Clinical Professor Anne Marie Goetz has been participating in a research program on the economics of peacebuilding from a gender perspective. In July she attended a two-day workshop in Boston, MA: ‘What Kind of Growth? Economies that Work for Women in Post-War Settings’, organised by the Consortium on Gender, Security and Human Rights, UMass Boston and the University of Edinburgh, UK. She presented a paper: ‘The BRICS as aid donors: Implications for international support for gender equality and human rights in conflict-affected states’. The paper was based in part on research in Myanmar and the Philippines, conducted in May-June this year.
Clinical Assistant Professor Mary Beth Altier spent two weeks in Northern Ireland conducting additional research on why individuals support political parties associated with terrorist groups.

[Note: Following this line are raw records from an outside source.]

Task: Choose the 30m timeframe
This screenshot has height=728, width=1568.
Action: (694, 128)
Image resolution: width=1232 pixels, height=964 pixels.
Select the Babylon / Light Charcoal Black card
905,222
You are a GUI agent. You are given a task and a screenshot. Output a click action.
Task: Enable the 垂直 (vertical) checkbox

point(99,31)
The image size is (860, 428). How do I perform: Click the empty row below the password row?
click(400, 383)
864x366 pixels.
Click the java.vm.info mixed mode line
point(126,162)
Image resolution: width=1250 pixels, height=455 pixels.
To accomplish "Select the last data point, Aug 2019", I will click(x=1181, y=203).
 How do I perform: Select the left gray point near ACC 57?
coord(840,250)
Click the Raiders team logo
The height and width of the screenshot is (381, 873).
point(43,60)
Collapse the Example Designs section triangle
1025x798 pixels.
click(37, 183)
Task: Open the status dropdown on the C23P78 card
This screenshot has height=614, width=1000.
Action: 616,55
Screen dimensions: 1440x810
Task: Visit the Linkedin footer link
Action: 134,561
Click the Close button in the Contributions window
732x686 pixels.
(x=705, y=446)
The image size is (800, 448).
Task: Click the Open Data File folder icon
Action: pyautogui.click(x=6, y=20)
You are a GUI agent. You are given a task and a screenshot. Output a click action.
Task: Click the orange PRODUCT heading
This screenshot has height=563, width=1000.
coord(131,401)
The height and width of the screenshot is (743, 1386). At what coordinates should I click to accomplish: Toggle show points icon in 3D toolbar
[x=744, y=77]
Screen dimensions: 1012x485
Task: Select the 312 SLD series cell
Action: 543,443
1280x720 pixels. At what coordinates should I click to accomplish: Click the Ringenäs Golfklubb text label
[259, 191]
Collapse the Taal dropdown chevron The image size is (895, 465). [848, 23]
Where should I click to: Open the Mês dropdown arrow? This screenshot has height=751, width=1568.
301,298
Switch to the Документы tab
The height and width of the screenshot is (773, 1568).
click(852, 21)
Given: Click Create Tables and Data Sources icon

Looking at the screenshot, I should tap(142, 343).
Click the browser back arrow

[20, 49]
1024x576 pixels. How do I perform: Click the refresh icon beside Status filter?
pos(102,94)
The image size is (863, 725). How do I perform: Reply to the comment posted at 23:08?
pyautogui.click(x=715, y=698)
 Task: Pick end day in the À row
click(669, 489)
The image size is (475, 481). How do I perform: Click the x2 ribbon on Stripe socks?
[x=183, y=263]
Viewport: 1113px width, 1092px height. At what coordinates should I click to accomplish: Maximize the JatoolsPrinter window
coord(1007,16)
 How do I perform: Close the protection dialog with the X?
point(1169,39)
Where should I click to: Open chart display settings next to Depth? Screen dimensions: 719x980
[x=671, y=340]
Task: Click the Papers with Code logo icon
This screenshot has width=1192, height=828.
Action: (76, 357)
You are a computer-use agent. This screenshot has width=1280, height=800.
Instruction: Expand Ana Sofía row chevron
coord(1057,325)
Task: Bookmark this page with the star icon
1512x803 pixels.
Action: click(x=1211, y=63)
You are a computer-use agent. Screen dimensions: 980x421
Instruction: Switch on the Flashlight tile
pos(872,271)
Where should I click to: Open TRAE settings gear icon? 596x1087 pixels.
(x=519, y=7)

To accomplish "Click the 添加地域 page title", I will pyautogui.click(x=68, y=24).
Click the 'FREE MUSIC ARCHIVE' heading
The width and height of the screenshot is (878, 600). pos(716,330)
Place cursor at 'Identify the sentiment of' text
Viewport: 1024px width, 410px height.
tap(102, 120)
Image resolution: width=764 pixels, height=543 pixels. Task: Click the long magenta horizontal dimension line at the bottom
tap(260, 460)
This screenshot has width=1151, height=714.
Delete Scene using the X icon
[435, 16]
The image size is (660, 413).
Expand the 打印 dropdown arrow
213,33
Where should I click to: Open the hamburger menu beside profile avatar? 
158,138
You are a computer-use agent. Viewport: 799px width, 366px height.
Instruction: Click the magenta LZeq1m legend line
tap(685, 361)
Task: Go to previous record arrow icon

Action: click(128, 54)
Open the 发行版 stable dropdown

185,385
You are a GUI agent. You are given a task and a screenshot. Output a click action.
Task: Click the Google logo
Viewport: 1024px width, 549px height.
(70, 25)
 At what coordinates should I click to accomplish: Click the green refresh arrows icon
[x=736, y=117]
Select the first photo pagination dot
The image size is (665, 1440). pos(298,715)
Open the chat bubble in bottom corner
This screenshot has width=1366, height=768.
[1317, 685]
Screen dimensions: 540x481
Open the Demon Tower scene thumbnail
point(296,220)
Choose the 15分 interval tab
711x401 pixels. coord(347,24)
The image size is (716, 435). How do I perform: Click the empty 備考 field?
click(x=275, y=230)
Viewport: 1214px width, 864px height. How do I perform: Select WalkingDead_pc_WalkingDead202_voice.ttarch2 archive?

She interviewed key members of both Republican and Loyalist paramilitary organizations as well as the security services throughout Northern Ireland and consulted newly released government records on policing, government services, terrorist financing, as well as party/terrorist group propaganda at the Public Records Office of Northern Ireland and the Linen Hall Library.
Professor Altier also helped to organize the 11th Annual Society for Terrorism Research International Conference, which was held at NYU’s Center for Global Affairs on August 14th and August 15th. The event featured keynotes by the renowned Bruce Hoffman and James Piazza and included presentations from over 100 terrorism researches from around the world. Professor Altier presented her own research at the conference titled, “Returning to the Fight: An Empirical Analysis of Terrorist Re-engagement and Recidivism.”
NYU’s Center for Global Affairs hosted a panel discussion on September 11th, “Understanding the US National Security Landscape, and What Lies Ahead”, co-sponsored by the Alumni Society of CGA (ASCGA), the Johns Hopkins SAIS NY alumni club and the SAIS Women’s Alumni Network. Former CIA officer and new CGA Adjunct Assistant Professor Yael Eisenstat and CGA alumnus and Teneo Senior Vice President Alexandra Rogan were joined by former CIA Acting Director and SAIS Distinguished Practitioner in Residence John McLaughlin for a conversation moderated by PBS Newshour Special Correspondent Patricia Sabga. of US foreign policy today.
The panel kicked off with the following question: It’s clear that the Trump Administration’s relationship with the Intelligence Community and National Security Institutions is different from previous administrations. That has undoubtedly changed the process that shapes US foreign policy decisions. But does that make US foreign policy less effective? Or could it open new avenues for resolving festering problems such as North Korea? This led into a candid discussion about the most critical national security challenges for the US in the current global political environment, how the Trump Administration might respond to them, and how US national security could be affected by the evolving relationship with the current Administration.
The panel was followed by a networking reception for CGA and SAIS alumni.